Depuis le 1ᵉʳ mars, la France a mis en place une taxe de deux euros par catégorie d'articles achetés sur les plateformes d'e-commerce extra-européennes pour freiner l'afflux de "petits colis", de moins de 150 euros, en provenance de Chine. Cette mesure devait initialement se cumuler dès juillet avec un droit de douane européen de trois euros par type d'article commandé, appliqué sur le sol de l'UE, portant le total à cinq euros par catégorie d'articles.
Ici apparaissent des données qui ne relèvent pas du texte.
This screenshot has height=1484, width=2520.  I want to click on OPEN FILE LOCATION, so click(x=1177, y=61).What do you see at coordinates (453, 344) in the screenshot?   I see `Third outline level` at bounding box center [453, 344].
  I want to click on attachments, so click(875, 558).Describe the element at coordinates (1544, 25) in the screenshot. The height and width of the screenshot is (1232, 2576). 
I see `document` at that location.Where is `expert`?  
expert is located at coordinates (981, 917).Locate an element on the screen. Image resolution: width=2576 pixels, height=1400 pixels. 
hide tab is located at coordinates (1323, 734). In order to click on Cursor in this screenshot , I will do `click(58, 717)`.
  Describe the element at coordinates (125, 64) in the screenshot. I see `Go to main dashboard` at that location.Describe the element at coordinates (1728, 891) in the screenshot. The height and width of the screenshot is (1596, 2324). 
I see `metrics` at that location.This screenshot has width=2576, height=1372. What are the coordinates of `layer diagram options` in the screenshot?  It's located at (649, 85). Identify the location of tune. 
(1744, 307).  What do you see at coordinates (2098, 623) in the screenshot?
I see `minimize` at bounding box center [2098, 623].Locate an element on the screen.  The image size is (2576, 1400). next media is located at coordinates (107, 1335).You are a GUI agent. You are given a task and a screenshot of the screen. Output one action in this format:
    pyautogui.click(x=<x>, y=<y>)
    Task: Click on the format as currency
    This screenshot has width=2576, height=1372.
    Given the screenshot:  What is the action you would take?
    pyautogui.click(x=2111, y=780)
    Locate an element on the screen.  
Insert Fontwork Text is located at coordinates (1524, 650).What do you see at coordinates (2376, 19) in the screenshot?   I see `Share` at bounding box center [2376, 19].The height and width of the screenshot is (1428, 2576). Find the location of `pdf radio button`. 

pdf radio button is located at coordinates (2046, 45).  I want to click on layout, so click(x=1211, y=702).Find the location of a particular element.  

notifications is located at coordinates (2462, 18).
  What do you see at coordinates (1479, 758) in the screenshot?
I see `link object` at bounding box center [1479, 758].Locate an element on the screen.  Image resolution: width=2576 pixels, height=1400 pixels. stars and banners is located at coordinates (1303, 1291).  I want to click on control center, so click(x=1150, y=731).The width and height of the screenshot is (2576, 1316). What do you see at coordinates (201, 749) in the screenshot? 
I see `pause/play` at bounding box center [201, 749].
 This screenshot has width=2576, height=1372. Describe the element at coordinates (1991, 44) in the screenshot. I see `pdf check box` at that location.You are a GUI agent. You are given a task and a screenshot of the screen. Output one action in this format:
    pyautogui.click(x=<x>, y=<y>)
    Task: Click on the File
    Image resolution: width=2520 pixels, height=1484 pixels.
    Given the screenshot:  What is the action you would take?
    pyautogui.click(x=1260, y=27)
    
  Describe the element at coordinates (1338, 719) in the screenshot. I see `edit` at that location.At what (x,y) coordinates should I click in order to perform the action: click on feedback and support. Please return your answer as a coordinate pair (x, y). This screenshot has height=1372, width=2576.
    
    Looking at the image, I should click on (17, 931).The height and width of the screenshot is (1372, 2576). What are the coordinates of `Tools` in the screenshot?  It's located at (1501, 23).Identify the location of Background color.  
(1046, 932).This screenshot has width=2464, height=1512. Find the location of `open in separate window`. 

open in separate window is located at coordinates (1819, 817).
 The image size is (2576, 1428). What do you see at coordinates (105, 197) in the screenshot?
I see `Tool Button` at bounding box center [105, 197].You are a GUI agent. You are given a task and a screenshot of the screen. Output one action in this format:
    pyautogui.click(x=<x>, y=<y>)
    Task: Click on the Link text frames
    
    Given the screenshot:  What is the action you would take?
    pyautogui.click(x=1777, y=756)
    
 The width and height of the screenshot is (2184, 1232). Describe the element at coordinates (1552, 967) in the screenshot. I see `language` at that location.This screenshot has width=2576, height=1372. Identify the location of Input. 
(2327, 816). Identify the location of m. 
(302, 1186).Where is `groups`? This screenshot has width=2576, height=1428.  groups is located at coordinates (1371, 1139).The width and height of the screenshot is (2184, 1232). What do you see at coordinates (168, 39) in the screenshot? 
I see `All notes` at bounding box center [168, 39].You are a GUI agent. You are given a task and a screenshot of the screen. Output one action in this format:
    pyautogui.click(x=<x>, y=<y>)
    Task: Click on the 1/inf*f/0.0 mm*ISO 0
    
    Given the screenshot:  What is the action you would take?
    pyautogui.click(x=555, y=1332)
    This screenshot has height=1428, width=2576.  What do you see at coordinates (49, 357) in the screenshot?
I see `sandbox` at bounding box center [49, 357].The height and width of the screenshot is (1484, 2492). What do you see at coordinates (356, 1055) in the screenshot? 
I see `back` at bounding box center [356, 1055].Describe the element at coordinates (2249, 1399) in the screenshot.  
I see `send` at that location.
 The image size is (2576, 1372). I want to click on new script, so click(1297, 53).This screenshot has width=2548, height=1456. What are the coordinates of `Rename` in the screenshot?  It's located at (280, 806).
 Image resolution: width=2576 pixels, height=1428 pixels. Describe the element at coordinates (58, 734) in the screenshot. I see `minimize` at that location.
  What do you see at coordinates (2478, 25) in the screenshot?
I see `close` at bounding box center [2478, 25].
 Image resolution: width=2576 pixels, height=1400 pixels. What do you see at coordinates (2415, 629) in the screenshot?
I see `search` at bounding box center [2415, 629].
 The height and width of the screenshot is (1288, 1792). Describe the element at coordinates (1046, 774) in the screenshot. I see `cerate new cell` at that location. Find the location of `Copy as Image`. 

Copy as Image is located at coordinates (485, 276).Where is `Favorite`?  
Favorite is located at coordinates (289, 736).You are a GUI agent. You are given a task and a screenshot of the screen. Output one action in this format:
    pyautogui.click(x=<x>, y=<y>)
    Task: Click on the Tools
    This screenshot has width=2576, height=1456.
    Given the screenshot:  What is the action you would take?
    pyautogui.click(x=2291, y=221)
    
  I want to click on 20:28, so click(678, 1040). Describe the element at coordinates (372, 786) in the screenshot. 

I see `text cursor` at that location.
La taxe nationale devait ensuite être remplacée par un dispositif similaire, 100% européen, prévu en novembre, harmonisant ainsi les règles pour l'ensemble du marché unique.

La parade des plateformes chinoises

Mais les acteurs visés - Shein, Temu, AliExpress... - ont trouvé la parade en expédiant par avion les marchandises dans d'autres pays européens, puis en les acheminant par la route jusqu'en France. D'où un "déport de volume" de "l'ordre de 90% depuis le 1ᵉʳ mars", avait estimé à la mi-mai le directeur général des Douanes, Florian Colas, évaluant le rendement de la taxe à "2,3 millions par mois", loin des 400 millions d'euros prévus sur l'année par le budget 2026.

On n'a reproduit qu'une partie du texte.